Sesuai yang dijadwalkan, Anastasia dan Zale akan pergi ke daerah Leulal. Daerah yang makmur yang perbatasan dengan Istir. Katanya kedua daerah itu sangat akur dan bahkan pemimpinnya saling kenal baik.
Gaun biasa dengan sebuah tas, Anastasia merubah warna matanya menjadi hijau. Dia akan selalu mengganti warna matanya, semua keluarganya juga begitu. Karena ciri khas mereka yang bisa saja di kenali mereka merubah warna mata mereka.
Anastasia menempel kertas hasil buatan Rastan, itu semacam stiker di dunianya dulu. Kertas berisi sebuah gambar yang bisa menempel pada kulit tidak akan lepas jika terkena air, bisa di hilangkan dengan cairan khusus. Katakan saja itu tato tidak permanen.
Kertas berbentuk sebuah luka Anastasia tempelkan di pipi kanannya, dengan begini dia tidak begitu dikenali.
"Kau sudah siap?" Zale naik ke atas kudanya. Mereka akan pergi dengan menggunakan kuda, agar tidak memakan banyak waktu. Karena normalnya daerah itu bisa di jangkau dalam waktu dua hari.
"Yup." Anastasia menarik tudung jubahnya, ini sudah tengah malam dan waktu yang tepat untuk mereka pergi.
Zale memimpin jalan, dia menarik tali kekang kudanya agar kuda itu berlari. Diikuti Anastasia.
Mereka akan menuju daerah terpencil dimana pasar gelap yang biasa mereka datangi berada dan akan menitipkan kuda mereka di toko jam sedangkan mereka akan ikut kereta kuda pedagang untuk sampai ke sana.
Dua hari perjalanan.
***
Setelah menitipkan kuda mereka pada Daisy dan menemukan kereta kuda yang kebetulan akan pergi ke Leulal, keduanya bersiap.
Kereta kuda dengan penutup dari terpal sederhana adalah tempat mereka sekarang. Bersandar pada jerami-jerami kering yang ada di bagian dalam kereta.
Zale tertidur dengan bersandar pada tumpukan jerami sedangkan Anastasia menunduk dengan lutut terlipat.
"Kalian akan pergi ke Leulal?"
Ini adalah angkutan atau kendaraan yang biasanya digunakan pedagang ataupun rakyat bisa untuk bepergian tidak heran jika isi kereta ini biasanya para pedagang.
Anastasia mengangguk pelan. "Ya."
"Aku juga." Seorang wanita yang mungkin seumuran Ayahnya tersenyum, tempatnya berada adalah di depan Anastasia. "Pemimpin disana ramah."

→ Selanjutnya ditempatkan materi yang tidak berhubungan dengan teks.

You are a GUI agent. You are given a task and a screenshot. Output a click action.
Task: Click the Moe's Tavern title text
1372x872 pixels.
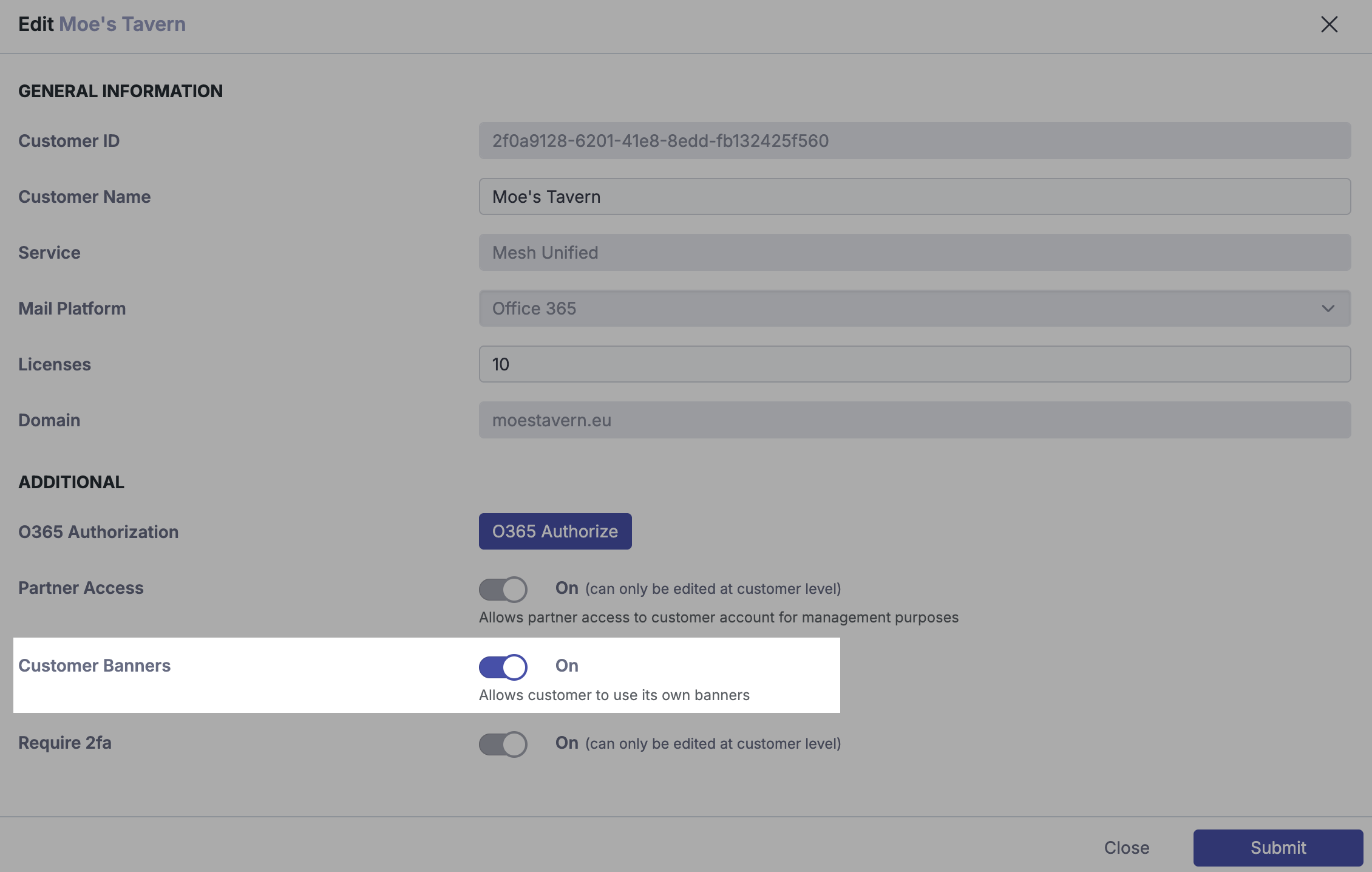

Kabar burung mengenai Count Apoem yang ramah dan baik hati terdengar simpang siur. Itulah kenapa Anastasia agak kaget saat tau jika disana akan penjualan manusia.
"Tapi kau harus berhati-hati." Kereta ini berjalan sebelum fajar menyingsing, sebab itu banyak yang tertidur. Bahkan hanya Anastasia, wanita itu dan seorang lagi yang masih bangun. "Kau cantik, bisa saja kau akan dijual."
"Aku pernah dengar jika disana ada hal seperti itu tapi aku tidak tau jika itu benar-benar ada." Anastasia harus tetap menggali informasi walau sedikit. "Aku tidak secantik itu, aku punya bekas luka disini." Anastasia menunjukkan bekas luka yang adalah tato palsu di pipinya.
Wanita itu tampak kaget, bahkan sampai menutup mulutnya. "Ya ampun, kau pasti melewati sesuatu yang sulit."
Anastasia terkekeh pelan. "Begitulah. Saya pergi dengan adik saya karena berharap disana akan mendapatkan kehidupan yang baik."
Wanita itu mengangguk. "Aku sudah beberapa kali ke sana. Ini hanya beberapa saran karena aku pernah ke sana." Anastasia menatap wanita itu. "Jangan terlalu percaya jika ada yang menawarimu pekerjaan di kota lain, biasanya mereka akan menculikmu dan menjualmu di pasar gelap."
"Itu sangat mengerikan." Anastasia bergindik. "Akan aku ingat. Terimakasih."
Wanita itu mengangguk.
Anastasia mendekat ke arah Zale, dia berbaring di samping adiknya itu. Sepertinya Count Apoem mungkin tau tentang hal ini, bahkan bisa saja Pangeran Eurasia memerintahkan mereka untuk menyelidiki ini karena Count Apoem.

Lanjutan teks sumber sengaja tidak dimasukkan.